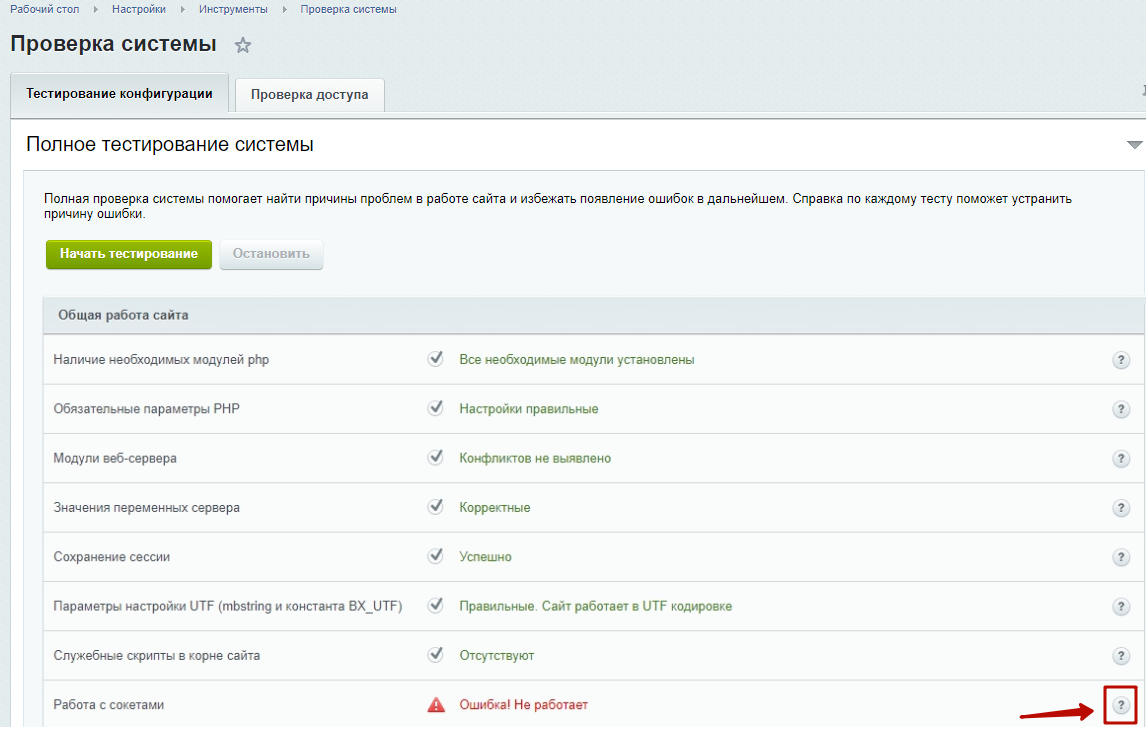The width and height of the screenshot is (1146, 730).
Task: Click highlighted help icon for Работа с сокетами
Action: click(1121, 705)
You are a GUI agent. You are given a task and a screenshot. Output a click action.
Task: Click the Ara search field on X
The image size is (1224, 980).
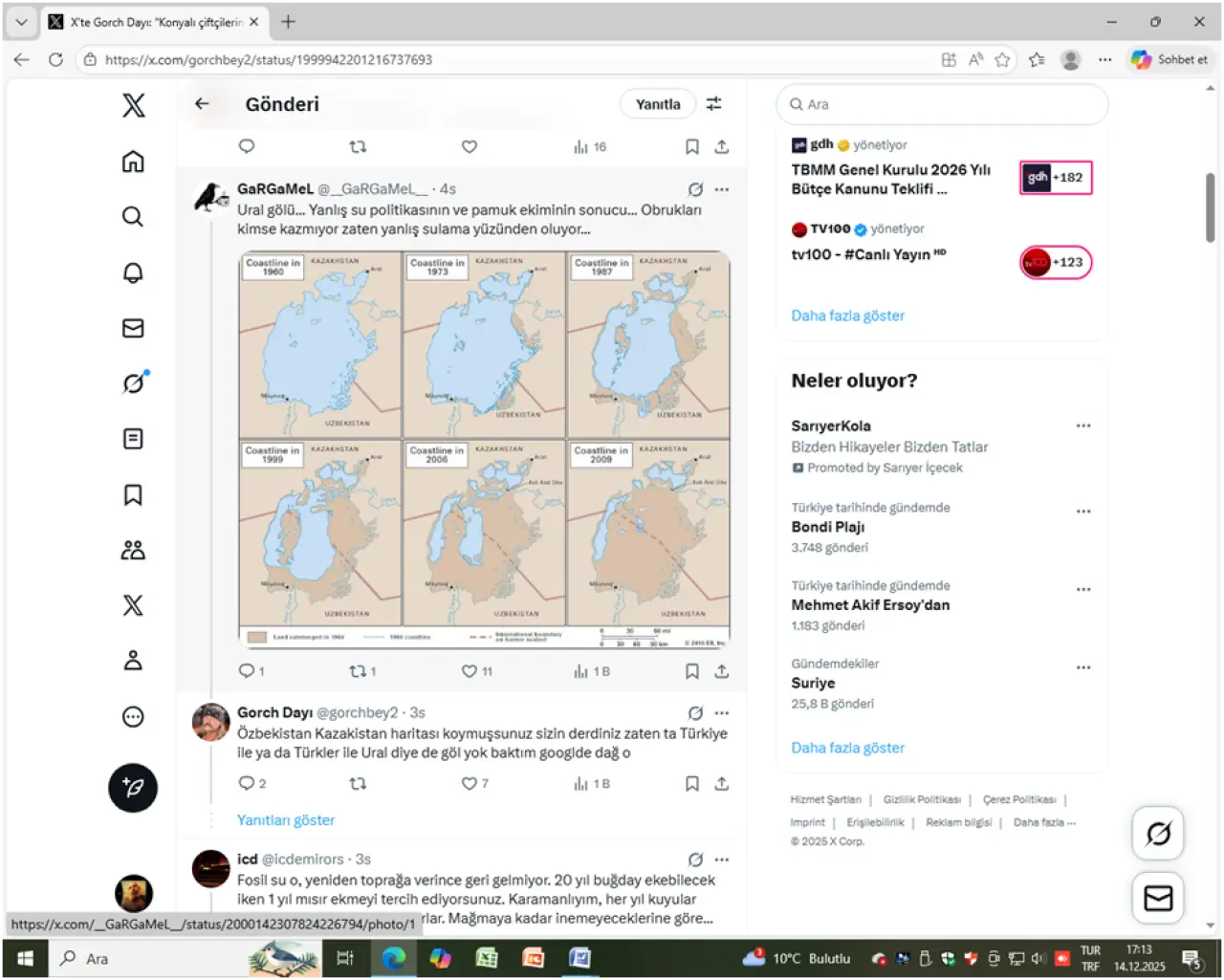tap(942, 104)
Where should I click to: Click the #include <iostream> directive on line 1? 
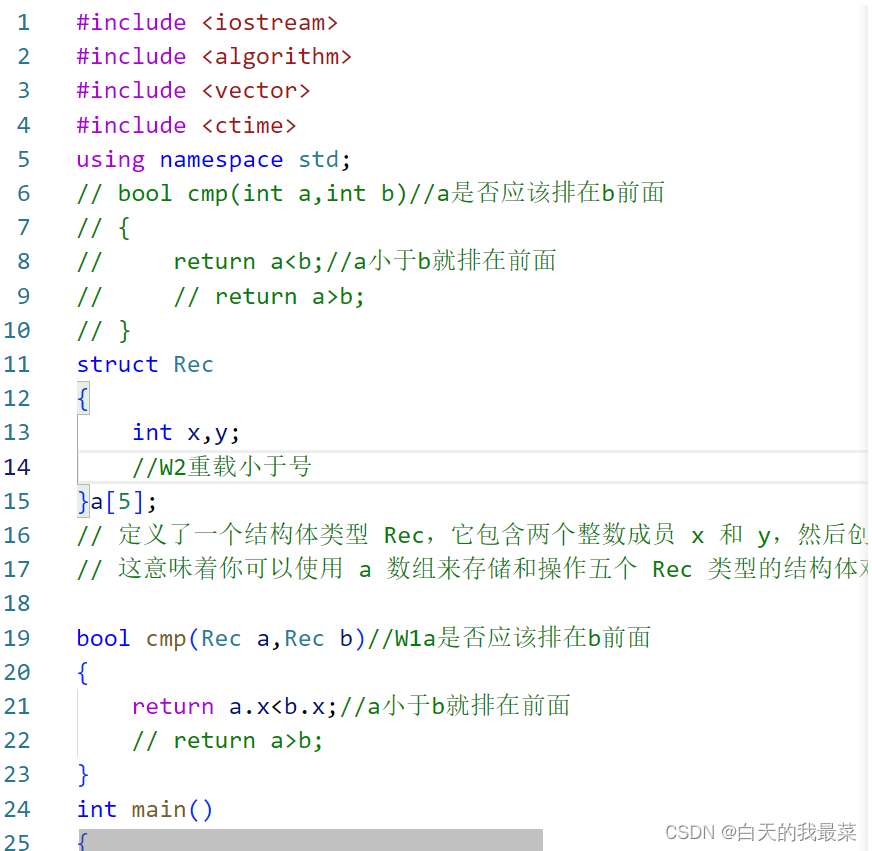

WORK TASK - The span to retype runs from the line containing "You are a GUI" through the last line of the listing above, both ends included; copy it exactly, without pictures.

TASK SOLUTION -
You are a GUI agent. You are given a task and a screenshot. Output a click action.
Task: Click the Ara search field on X
The image size is (1224, 980).
tap(942, 104)
Where should I click to: Click the #include <iostream> directive on line 1? 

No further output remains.